The ASQ-3 includes questions about your child’s communication, gross motor, fine motor, problem solving, and personal social skills. Drawing on parents’ knowledge of their own children, ASQ has been specifically designed to identify progress and catch delays in young children – helping them grow up healthy.
Once the ASQ-3 is completed, Child Health Partnership will send you the results, along with age appropriate activities to help your child’s development. If there are any areas of concern, you will be provided with additional resources available to parents with young children in our area.
Since our founding in 1991, the staff and board of Child Health Partnership have strived to provide supportive, culturally aware, and trauma-informed care to the families we serve, building on parents’ strengths as their child’s first and best teachers. Our families are ethnically, culturally, and racially diverse. We have supported the healthy development of children and families with deep roots in the communities of Charlottesville, Albemarle, Fluvanna, and Louisa—communities that have a history of racial injustice—as well as families who are newcomers from many other countries, including those ravaged by poverty, war, and political oppression.
Our staff has the honor of providing services to children and families in their homes and sharing their joys and challenges as trusted partners. We acknowledge that healthcare inequities present challenges to black and brown families and that centuries of race-based economic injustice in our nation and community continue to limit opportunities for some families to thrive, manage the stress of overcoming obstacles, and live their dreams beyond meeting everyday needs for transportation, housing, and food security.
In 2020, we witnessed the murder of George Floyd and the COVID-19 pandemic, which disproportionately impacted Black and brown families because of health and economic inequity.

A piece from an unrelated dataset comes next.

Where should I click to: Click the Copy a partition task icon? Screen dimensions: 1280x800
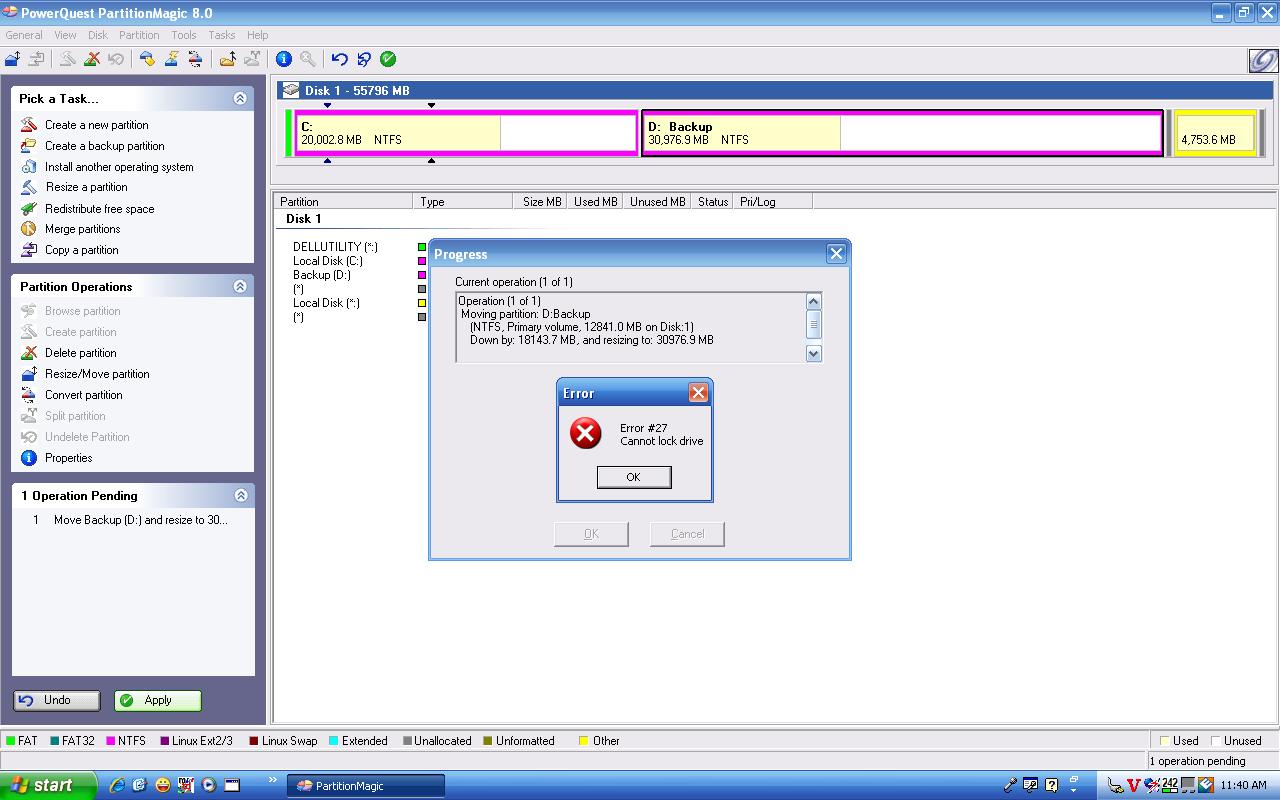29,250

In response, our staff formed a task force as part of its Staff Council, focusing on race and equity. In addition, the board established a Health Equity committee to understand how our organization can better respond to systemic racism and implicit bias in health care. Our goal is to take action for change that will remove barriers to equitable care for children and families marginalized because of race and other identity characteristics. We recognize that children and families may also face barriers to equity based on their economic status, mental and physical health challenges, sexual preference, gender identity, age, and language.

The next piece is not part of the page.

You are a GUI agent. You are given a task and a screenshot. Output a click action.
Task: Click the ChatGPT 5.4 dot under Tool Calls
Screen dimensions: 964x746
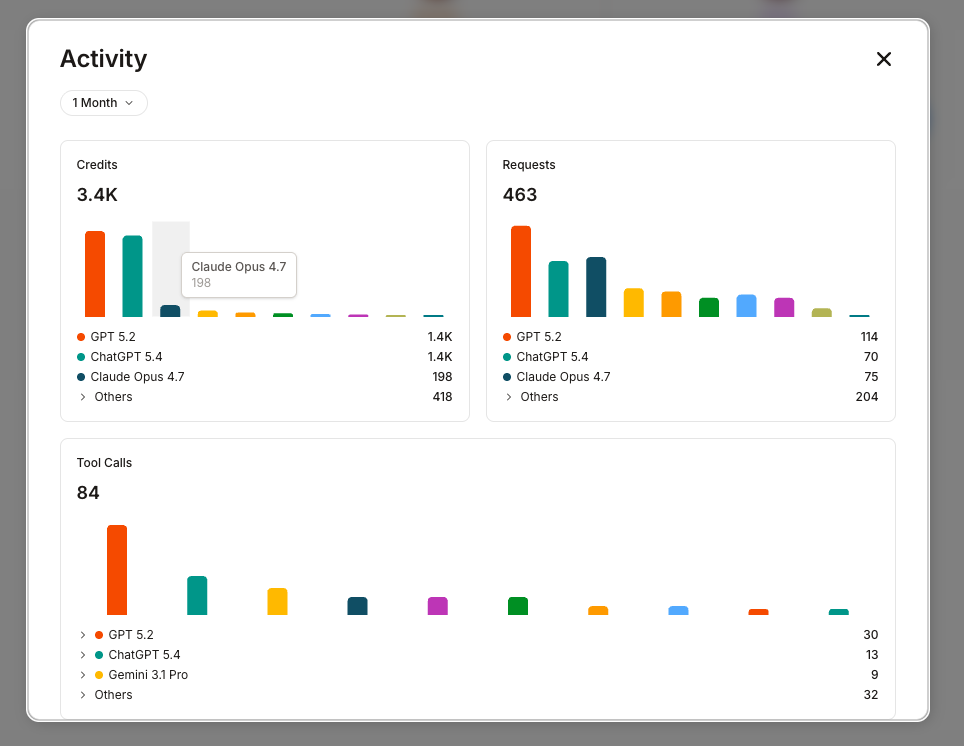pyautogui.click(x=97, y=655)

We are also looking inward, with humility, to continue to draw on the diversity of experiences and perspectives of our staff and to expand the diversity of our board, so that as an organization we better understand the complex needs of our families and meet them more effectively. We recognize we have more work to do in these areas.
Our core value that each child deserves every opportunity for strong physical and mental health infuses our work for health equity and the diversity of our organization. As we continue to learn and advocate for equitable health care, we are committed to honest and open communication. We welcome all meaningful feedback and dialogue with our supporters and partners as we aim to continuously improve our service to children, families, and the community.